▸ Fragmento del texto
▬▬▬▬▬▬▬▬▬▬
He ejercido la docencia durante gran parte de mi vida. Primero, acompañando a jóvenes de bachillerato en la adquisición de conocimientos y el desarrollo de habilidades esenciales para construir su proyecto de vida. Luego, en la universidad, tanto en pregrado como en posgrado, ayudándolos a prepararse para materializar su propósito desde la opción vocacional que eligieron.
En cada una de estas experiencias, la evaluación ha sido siempre un desafío, especialmente cuando algunos estudiantes no alcanzan los objetivos del curso y deben repetir materias o incluso el año escolar. No es fácil asumir que todo el esfuerzo de un año o de un semestre académico se desvanece por no alcanzar los logros esperados.
A todos los que hacemos parte del sistema educativo nos deben interpelar las cifras de deserción y repitencia. Más aún cuando en Colombia, desde la pandemia, el número de estudiantes que pierden el año ha aumentado. Según el Ministerio de Educación, en 2023 aproximadamente 725.563 niños perdieron el año, de un total de 10 millones de estudiantes. Estas cifras nos exigen un cuestionamiento profundo sobre cómo estamos enseñando y acompañando a los estudiantes. No podemos reducir esta problemática a la simple falta de esfuerzo individual. Para mí las causas pueden ser:
1. Falta de acompañamiento emocional y motivacional El rendimiento académico no depende solo del intelecto, sino también del bienestar emocional. Muchos estudiantes enfrentan dificultades familiares, estrés y ansiedad, lo que afecta su concentración y compromiso con el estudio.
2. Desconexión entre la educación y la vida real. Si los estudiantes no encuentran sentido en lo que aprenden, su compromiso con el estudio se desvanece. La educación tradicional a menudo no logra conectar los contenidos con la realidad y las necesidades del mundo actual. Cuando los jóvenes no ven cómo las matemáticas, la historia o la literatura impactan su futuro, pierden el enfoque y la motivación.
3. Dificultades económicas y falta de recursos Muchas familias enfrentan barreras económicas que limitan el acceso a materiales educativos, conectividad a internet o incluso a una alimentación adecuada. Esta precariedad genera ausentismo, dificultades de aprendizaje y, en muchos casos, la pérdida del año escolar.
Las cifras son un llamado de atención. No podemos seguir culpando solo a los estudiantes por un sistema que no siempre los acompaña de manera efectiva. Es hora de repensar la educación, humanizarla y hacerla más relevante para la vida de quienes aprenden.
▬▬▬▬▬▬▬▬▬▬
▸ Datos proporcionados
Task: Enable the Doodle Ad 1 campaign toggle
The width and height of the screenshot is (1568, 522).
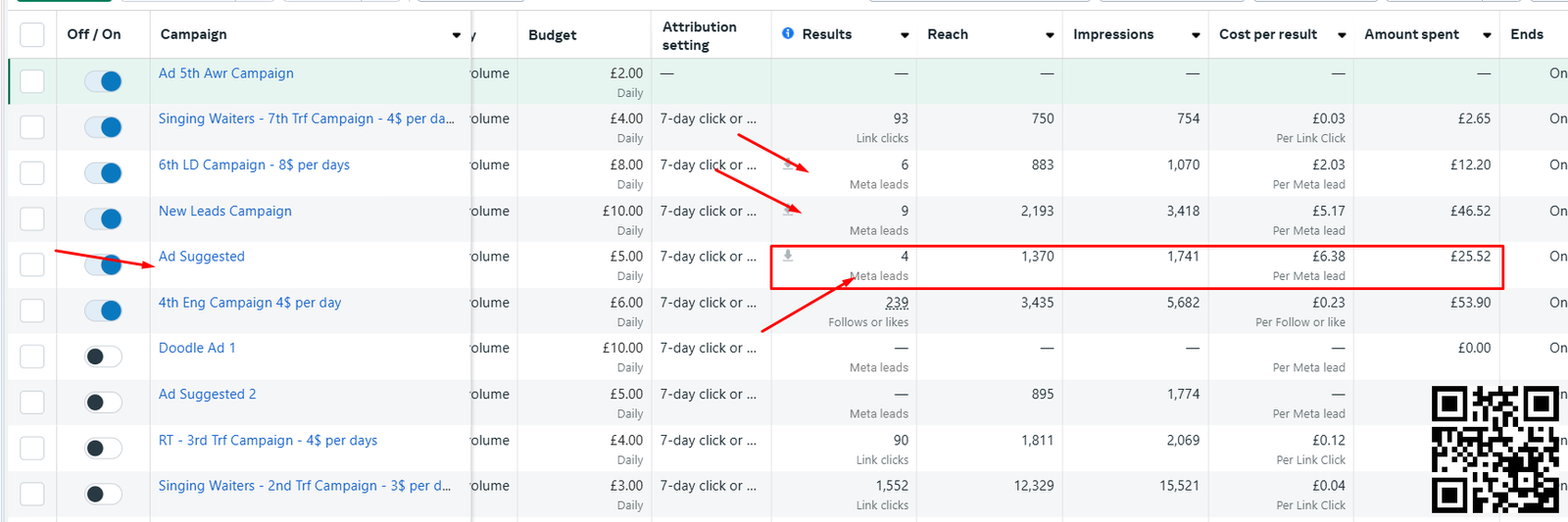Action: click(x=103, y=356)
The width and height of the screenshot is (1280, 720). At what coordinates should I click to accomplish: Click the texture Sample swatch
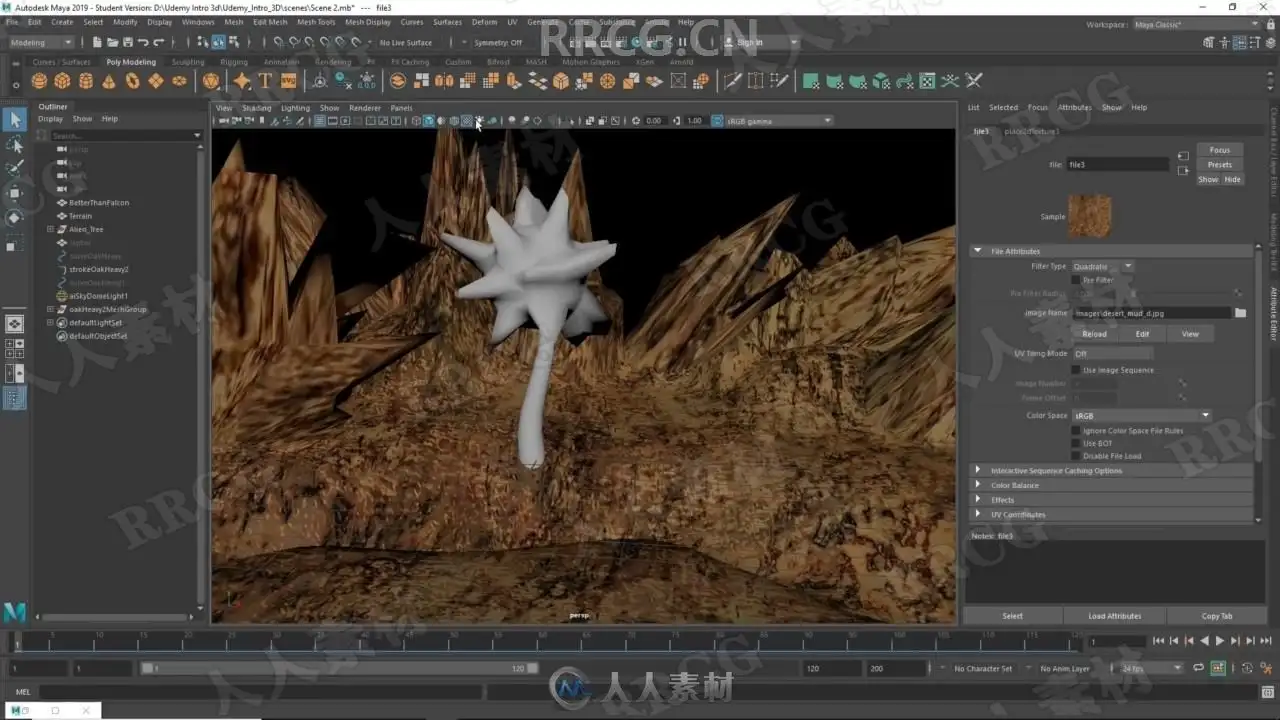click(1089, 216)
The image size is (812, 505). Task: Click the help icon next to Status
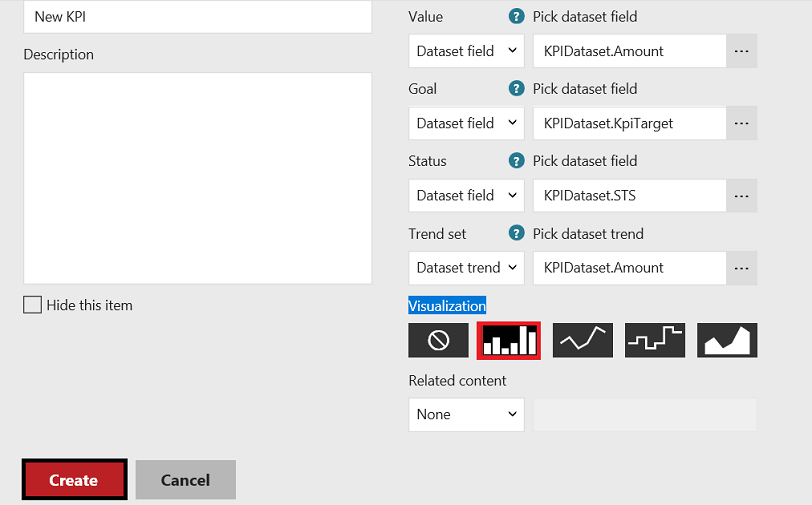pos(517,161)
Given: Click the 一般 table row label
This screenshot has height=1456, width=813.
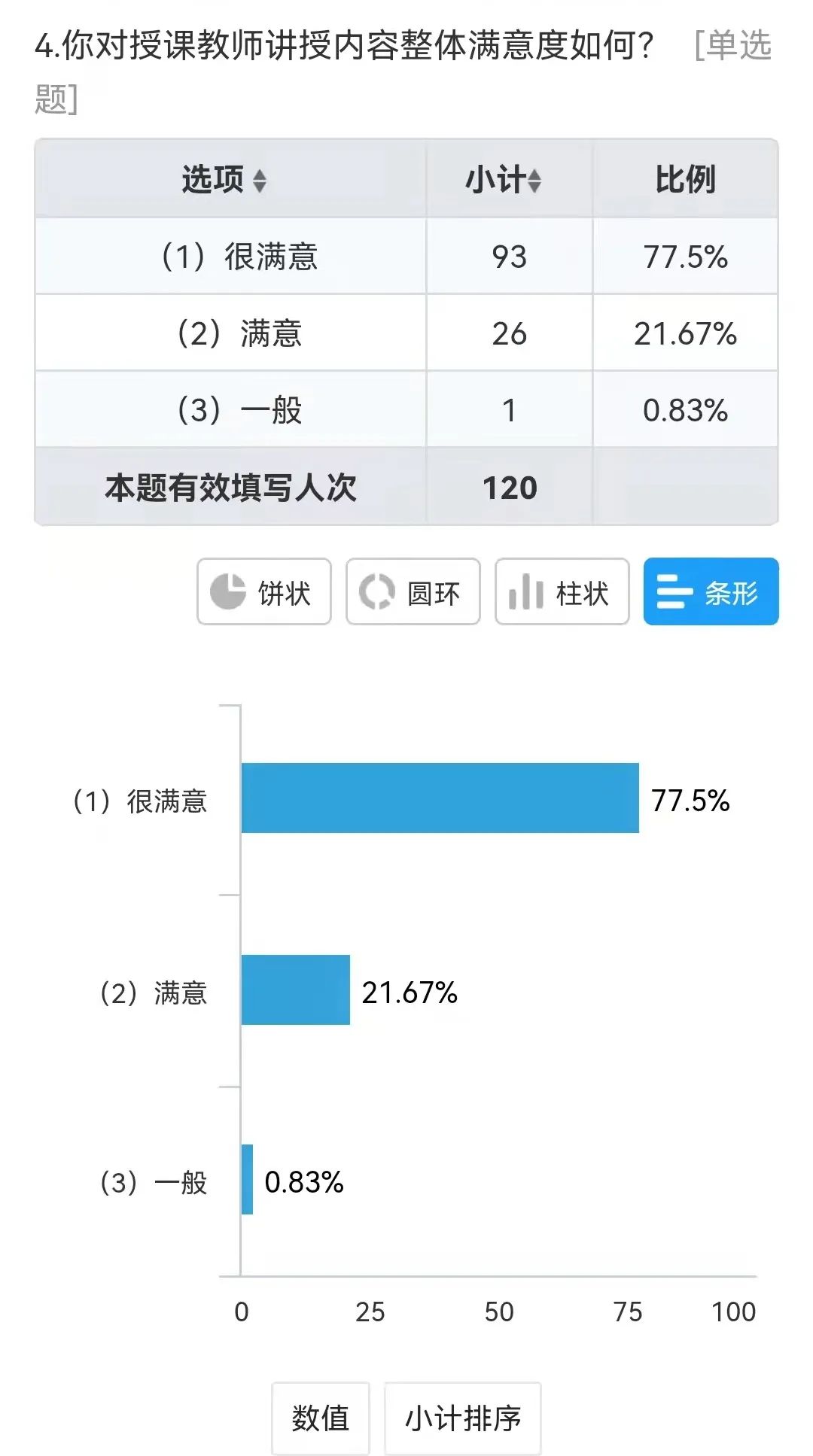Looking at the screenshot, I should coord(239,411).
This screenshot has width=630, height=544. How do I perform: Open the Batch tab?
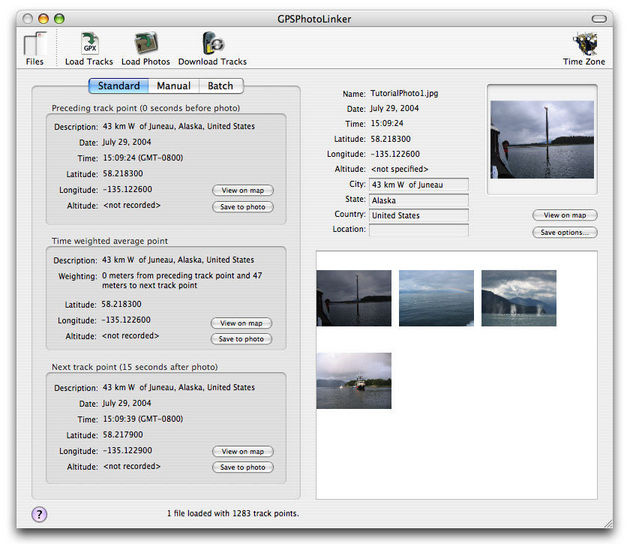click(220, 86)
▬▬▬▬▬▬▬▬▬▬
▸ Qué se espera
Copia sin cambios el pasaje del texto sobre la repitencia escolar comprendido entre "3. Dificultades económicas" y "de quienes aprenden.", ambos inclusive.

▸ Solución de la tarea
3. Dificultades económicas y falta de recursos Muchas familias enfrentan barreras económicas que limitan el acceso a materiales educativos, conectividad a internet o incluso a una alimentación adecuada. Esta precariedad genera ausentismo, dificultades de aprendizaje y, en muchos casos, la pérdida del año escolar.
Las cifras son un llamado de atención. No podemos seguir culpando solo a los estudiantes por un sistema que no siempre los acompaña de manera efectiva. Es hora de repensar la educación, humanizarla y hacerla más relevante para la vida de quienes aprenden.